Each entry needs to be given again, character for character.

[Data items]
□ □ □
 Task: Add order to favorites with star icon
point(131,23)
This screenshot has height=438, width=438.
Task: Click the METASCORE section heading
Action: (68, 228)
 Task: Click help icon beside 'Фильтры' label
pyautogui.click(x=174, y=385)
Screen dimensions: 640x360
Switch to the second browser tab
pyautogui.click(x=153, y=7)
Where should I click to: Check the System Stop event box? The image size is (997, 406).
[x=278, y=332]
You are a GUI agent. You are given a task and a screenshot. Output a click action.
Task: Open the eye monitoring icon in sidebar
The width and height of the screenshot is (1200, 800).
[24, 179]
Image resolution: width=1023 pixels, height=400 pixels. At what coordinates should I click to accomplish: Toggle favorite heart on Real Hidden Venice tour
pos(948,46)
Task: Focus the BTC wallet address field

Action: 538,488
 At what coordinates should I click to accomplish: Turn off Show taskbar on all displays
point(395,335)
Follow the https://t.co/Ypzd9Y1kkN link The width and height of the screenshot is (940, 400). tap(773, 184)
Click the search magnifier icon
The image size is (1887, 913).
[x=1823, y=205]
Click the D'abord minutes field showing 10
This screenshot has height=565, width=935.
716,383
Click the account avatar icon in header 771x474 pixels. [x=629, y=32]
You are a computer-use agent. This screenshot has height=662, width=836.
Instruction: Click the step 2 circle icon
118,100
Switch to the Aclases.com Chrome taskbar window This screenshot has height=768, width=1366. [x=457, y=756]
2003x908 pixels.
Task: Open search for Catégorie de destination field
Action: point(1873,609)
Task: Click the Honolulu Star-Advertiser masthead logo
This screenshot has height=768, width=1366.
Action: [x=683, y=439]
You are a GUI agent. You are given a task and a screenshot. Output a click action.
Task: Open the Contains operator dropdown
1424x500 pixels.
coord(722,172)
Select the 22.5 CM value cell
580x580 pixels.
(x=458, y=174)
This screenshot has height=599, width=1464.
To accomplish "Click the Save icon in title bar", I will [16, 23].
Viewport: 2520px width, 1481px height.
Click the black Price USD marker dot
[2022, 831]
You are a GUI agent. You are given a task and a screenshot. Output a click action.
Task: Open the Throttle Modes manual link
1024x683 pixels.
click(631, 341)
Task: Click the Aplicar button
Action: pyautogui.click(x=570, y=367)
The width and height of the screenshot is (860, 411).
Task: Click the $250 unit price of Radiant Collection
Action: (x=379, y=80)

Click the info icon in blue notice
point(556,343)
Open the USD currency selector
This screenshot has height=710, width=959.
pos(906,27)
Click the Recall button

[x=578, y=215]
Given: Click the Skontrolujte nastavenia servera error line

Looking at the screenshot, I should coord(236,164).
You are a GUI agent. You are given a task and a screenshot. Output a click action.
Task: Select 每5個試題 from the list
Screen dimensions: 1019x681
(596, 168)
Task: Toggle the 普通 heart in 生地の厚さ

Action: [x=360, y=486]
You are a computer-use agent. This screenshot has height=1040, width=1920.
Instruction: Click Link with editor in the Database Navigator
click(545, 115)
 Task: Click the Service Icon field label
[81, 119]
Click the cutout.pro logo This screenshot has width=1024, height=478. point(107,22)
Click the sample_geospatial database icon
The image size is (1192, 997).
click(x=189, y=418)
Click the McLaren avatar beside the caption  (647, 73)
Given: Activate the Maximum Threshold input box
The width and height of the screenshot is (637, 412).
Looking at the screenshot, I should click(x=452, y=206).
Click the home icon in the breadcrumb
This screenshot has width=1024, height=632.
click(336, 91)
□ □ □
> **Solution to this task**:
 Task: Add order to favorites with star icon
point(131,23)
This screenshot has height=438, width=438.
Task: Click the METASCORE section heading
Action: (68, 228)
 Task: Click help icon beside 'Фильтры' label
pyautogui.click(x=174, y=385)
Screen dimensions: 640x360
Switch to the second browser tab
pyautogui.click(x=153, y=7)
Where should I click to: Check the System Stop event box? The image size is (997, 406).
[x=278, y=332]
You are a GUI agent. You are given a task and a screenshot. Output a click action.
Task: Open the eye monitoring icon in sidebar
The width and height of the screenshot is (1200, 800).
[24, 179]
Image resolution: width=1023 pixels, height=400 pixels. At what coordinates should I click to accomplish: Toggle favorite heart on Real Hidden Venice tour
pos(948,46)
Task: Focus the BTC wallet address field

Action: 538,488
 At what coordinates should I click to accomplish: Turn off Show taskbar on all displays
point(395,335)
Follow the https://t.co/Ypzd9Y1kkN link The width and height of the screenshot is (940, 400). tap(773, 184)
Click the search magnifier icon
The image size is (1887, 913).
[x=1823, y=205]
Click the D'abord minutes field showing 10
This screenshot has height=565, width=935.
716,383
Click the account avatar icon in header 771x474 pixels. [x=629, y=32]
You are a computer-use agent. This screenshot has height=662, width=836.
Instruction: Click the step 2 circle icon
118,100
Switch to the Aclases.com Chrome taskbar window This screenshot has height=768, width=1366. [x=457, y=756]
2003x908 pixels.
Task: Open search for Catégorie de destination field
Action: point(1873,609)
Task: Click the Honolulu Star-Advertiser masthead logo
This screenshot has height=768, width=1366.
Action: [x=683, y=439]
You are a GUI agent. You are given a task and a screenshot. Output a click action.
Task: Open the Contains operator dropdown
1424x500 pixels.
coord(722,172)
Select the 22.5 CM value cell
580x580 pixels.
(x=458, y=174)
This screenshot has height=599, width=1464.
To accomplish "Click the Save icon in title bar", I will [16, 23].
Viewport: 2520px width, 1481px height.
Click the black Price USD marker dot
[2022, 831]
You are a GUI agent. You are given a task and a screenshot. Output a click action.
Task: Open the Throttle Modes manual link
1024x683 pixels.
click(631, 341)
Task: Click the Aplicar button
Action: pyautogui.click(x=570, y=367)
The width and height of the screenshot is (860, 411).
Task: Click the $250 unit price of Radiant Collection
Action: (x=379, y=80)

Click the info icon in blue notice
point(556,343)
Open the USD currency selector
This screenshot has height=710, width=959.
pos(906,27)
Click the Recall button

[x=578, y=215]
Given: Click the Skontrolujte nastavenia servera error line

Looking at the screenshot, I should coord(236,164).
You are a GUI agent. You are given a task and a screenshot. Output a click action.
Task: Select 每5個試題 from the list
Screen dimensions: 1019x681
(596, 168)
Task: Toggle the 普通 heart in 生地の厚さ

Action: [x=360, y=486]
You are a computer-use agent. This screenshot has height=1040, width=1920.
Instruction: Click Link with editor in the Database Navigator
click(545, 115)
 Task: Click the Service Icon field label
[81, 119]
Click the cutout.pro logo This screenshot has width=1024, height=478. point(107,22)
Click the sample_geospatial database icon
The image size is (1192, 997).
click(x=189, y=418)
Click the McLaren avatar beside the caption  (647, 73)
Given: Activate the Maximum Threshold input box
The width and height of the screenshot is (637, 412).
Looking at the screenshot, I should click(x=452, y=206).
Click the home icon in the breadcrumb
This screenshot has width=1024, height=632.
click(336, 91)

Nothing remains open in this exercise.